Which, in part, is why my db volumes are on an ESS raid array, with the
mirrors on a separate array. One of these days my paranoia will take
over again, and I'll put the mirrors on the other ESS.
And, speaking of DB exposure -- WHEN are we going to get the ability to
do something like: backup db devclass=lto type=full scratch=yes copies=2
so I can cut two IDENTICAL database backup tapes?
I had the ability at the OS level to cut matching tapes back on GCOS-3
on a Honeywell system in 1984, fer cryin' out loud.
Tom Kauffman
NIBCO, Inc
-----Original Message-----
From: ADSM: Dist Stor Manager [mailto:ADSM-L AT VM.MARIST DOT EDU] On Behalf Of
Allen S. Rout
Sent: Thursday, March 01, 2007 11:42 AM
To: ADSM-L AT VM.MARIST DOT EDU
Subject: Re: Can I enlarge a dbvol by mirroring?
>> On Thu, 1 Mar 2007 09:01:33 -0500, "Kauffman, Tom"
<KauffmanT AT NIBCO DOT COM> said:
> If your Dbvbols are not in a hardware raid or mirrored environment,
> the correct (or paranoid) procedure would be to create a new 12 GB
> dbvol AND a 12 GB dbvol mirror -- and THEN delete the 9 GB dbvol and
> the 9 GB mirror.
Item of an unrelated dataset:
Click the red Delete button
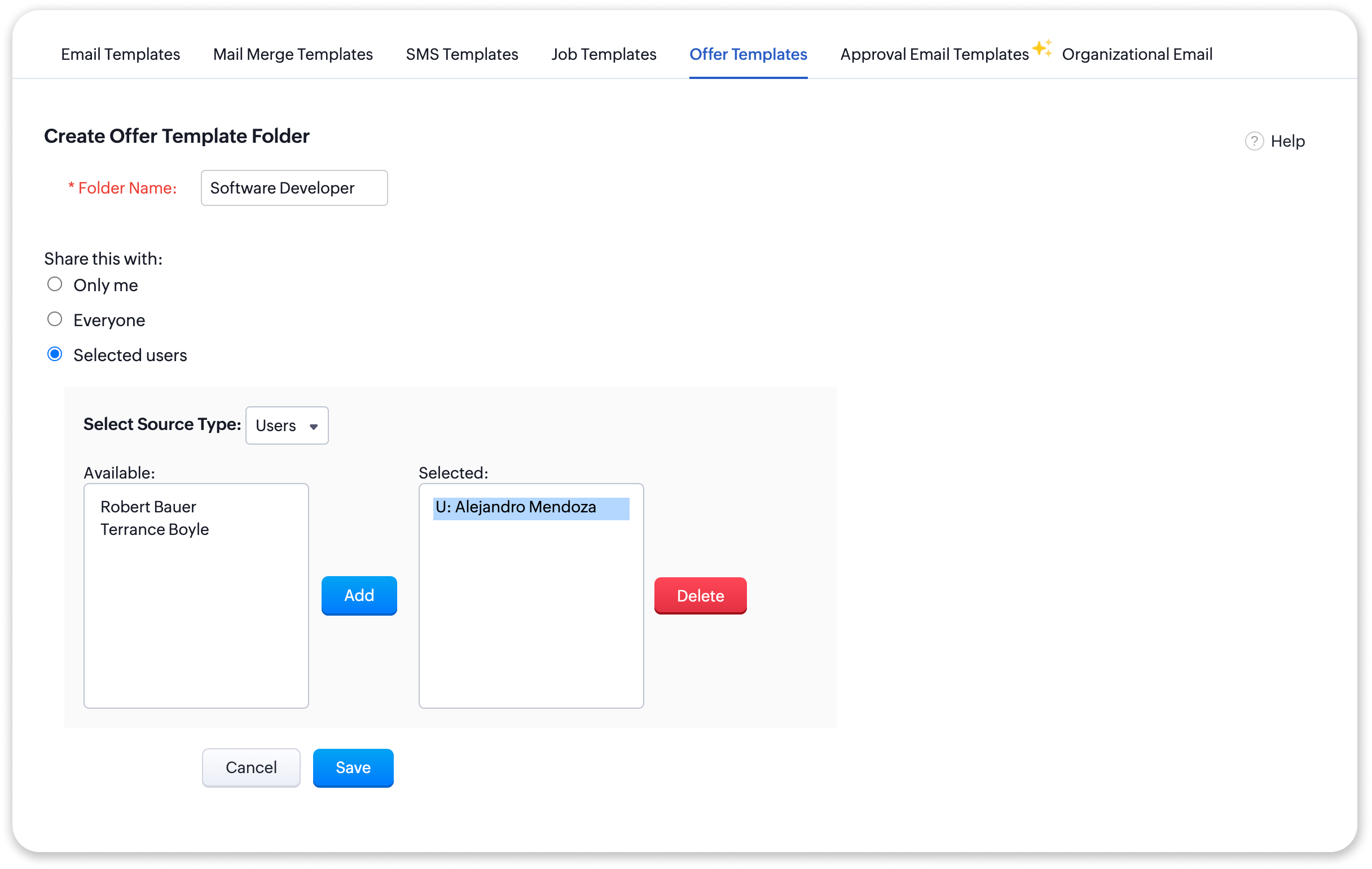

It takes a bit longer, but it is the clean way to
> go.
Actually, you're still exposed there.
The procedure goes:
DEF DBVOL new
DEF DBCOPY new new-copy
DEL DBVOL old-copy
[D'oh! old is now unmirrored]
DEL DBVOL old
and for however long it takes you to copy, you stay unmirrored.
Now, this is not a huge exposure, in the scheme of things. But it
-is- an exposure, and I don't see a reason for it. I've wished aloud
here in the past for something like 'EMPTY DBVOL' so you can move data
off a mirrored volume onto other mirrored vols.